Meet Mere Vadei: Women in Science Week

11 February is the International Day of Women and Girls in Science. Over the next two weeks we are highlighting some of the inspiring women scientists working in the Pacific Community. 

Mere Vadei, SPC Curriculum and Assessment Specialist & Team leader


Describe your job?

I am an education specialist, with a focus on curriculum and assessment. I am also a team leader for the Educational Quality and Assessments Programme (EQAP) of the Pacific Community. The knowledge of science impacts every aspect of my life and my work. I look around and I see science everywhere. More importantly, the scientific skills that I gained are most useful for my work – the skill of being analytical, mathematical, questioning assumed realities, and logical reasoning, to name some. Science taught me the basic understanding that there is always a logical reason for every event.

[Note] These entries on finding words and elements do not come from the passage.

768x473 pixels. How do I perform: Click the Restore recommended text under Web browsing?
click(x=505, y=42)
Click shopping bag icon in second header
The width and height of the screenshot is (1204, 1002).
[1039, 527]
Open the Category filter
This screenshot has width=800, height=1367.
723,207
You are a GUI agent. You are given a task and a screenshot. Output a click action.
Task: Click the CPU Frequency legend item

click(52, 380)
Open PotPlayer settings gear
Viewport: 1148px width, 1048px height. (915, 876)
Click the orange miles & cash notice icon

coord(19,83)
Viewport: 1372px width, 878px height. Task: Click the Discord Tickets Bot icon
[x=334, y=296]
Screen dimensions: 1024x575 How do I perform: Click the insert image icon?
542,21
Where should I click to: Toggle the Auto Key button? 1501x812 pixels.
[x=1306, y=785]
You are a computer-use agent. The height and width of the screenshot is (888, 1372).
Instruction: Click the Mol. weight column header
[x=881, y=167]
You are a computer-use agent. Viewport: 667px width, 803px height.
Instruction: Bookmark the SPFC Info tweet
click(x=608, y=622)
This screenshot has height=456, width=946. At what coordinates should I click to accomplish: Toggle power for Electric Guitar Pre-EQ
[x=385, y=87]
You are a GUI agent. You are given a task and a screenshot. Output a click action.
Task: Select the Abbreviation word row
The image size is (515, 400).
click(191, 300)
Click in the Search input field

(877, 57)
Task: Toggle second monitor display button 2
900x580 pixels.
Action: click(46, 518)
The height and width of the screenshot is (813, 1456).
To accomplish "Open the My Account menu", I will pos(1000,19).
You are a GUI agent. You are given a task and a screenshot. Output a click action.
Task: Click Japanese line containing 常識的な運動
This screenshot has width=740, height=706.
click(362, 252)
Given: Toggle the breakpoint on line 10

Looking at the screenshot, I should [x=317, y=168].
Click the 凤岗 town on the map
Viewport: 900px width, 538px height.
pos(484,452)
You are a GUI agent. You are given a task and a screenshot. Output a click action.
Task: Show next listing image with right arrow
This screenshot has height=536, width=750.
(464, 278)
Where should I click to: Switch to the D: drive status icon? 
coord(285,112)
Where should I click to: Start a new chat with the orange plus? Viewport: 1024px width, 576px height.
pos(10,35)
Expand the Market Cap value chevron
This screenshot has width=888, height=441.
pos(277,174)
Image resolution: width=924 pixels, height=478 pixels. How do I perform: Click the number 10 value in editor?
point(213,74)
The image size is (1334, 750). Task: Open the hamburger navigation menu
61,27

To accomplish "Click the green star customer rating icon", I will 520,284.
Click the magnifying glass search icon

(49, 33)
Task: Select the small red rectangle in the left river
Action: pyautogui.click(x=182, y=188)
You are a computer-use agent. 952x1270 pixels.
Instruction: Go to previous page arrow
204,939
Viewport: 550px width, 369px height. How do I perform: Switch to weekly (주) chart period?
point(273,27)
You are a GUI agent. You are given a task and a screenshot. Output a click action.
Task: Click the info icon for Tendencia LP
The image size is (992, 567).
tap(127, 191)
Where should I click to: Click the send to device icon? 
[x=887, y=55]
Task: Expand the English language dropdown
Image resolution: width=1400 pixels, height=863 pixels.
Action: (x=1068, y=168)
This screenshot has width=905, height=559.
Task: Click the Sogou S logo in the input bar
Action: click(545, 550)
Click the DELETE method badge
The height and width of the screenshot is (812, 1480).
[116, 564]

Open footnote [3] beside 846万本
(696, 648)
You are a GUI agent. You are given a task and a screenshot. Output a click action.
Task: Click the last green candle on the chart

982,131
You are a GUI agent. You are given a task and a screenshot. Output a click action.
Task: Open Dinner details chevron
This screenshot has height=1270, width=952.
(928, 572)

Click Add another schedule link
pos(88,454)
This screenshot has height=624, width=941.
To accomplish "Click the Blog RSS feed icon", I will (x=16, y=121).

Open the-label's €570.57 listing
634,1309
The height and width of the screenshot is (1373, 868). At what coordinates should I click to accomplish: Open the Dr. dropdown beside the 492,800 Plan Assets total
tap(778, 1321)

Why did you choose science?

The main pull factor was that I did well in these subjects in high school, which I guess stemmed from the fact that I had good Science teachers (American Peace Corp Volunteers) in junior high school. My interest increased in high school and later on in university when I carried out scientific investigations to explore the world of science, especially Biology. I thrived when I figured out how I could reason out things that were happening in me and around me. 

What impact does your work have on the Pacific region?

2017-ACER6.jpgEducation quality can be regarded as a science in itself. It is the science of determining the efficiency of educational systems in supporting learners achieve learning outcomes. Evidence is key in the determination of education quality, and just like in science, logical reasoning and interpretations based on the evidence gathered are key to good educational decisions for improvement of education quality. Without this scientific approach and an openness to new possibilities/discoveries, education quality is moribund!

Advice to other young women or girls on getting involved in STEM?

The learning journey will be most challenging and rewarding, but not easy! You have to be interested in science to succeed in this filed. Science teachers should also share in the responsibility of nurturing that spark of interest in our students. My advice to science teachers: please make the subject come alive for your students. Open the door to the world of exploration and logical reasoning. Your approach to teaching science is the likely key to the full blossom of budding interests.